• **Task statement**: Transcribe the data. Leave out nothing.

• **Source material**:
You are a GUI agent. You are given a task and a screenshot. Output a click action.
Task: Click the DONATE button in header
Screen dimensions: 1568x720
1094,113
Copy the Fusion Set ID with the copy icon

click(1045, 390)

• **Task answer**:
You are a GUI agent. You are given a task and a screenshot. Output a click action.
Task: Click the DONATE button in header
Screen dimensions: 1568x720
1094,113
Copy the Fusion Set ID with the copy icon

click(1045, 390)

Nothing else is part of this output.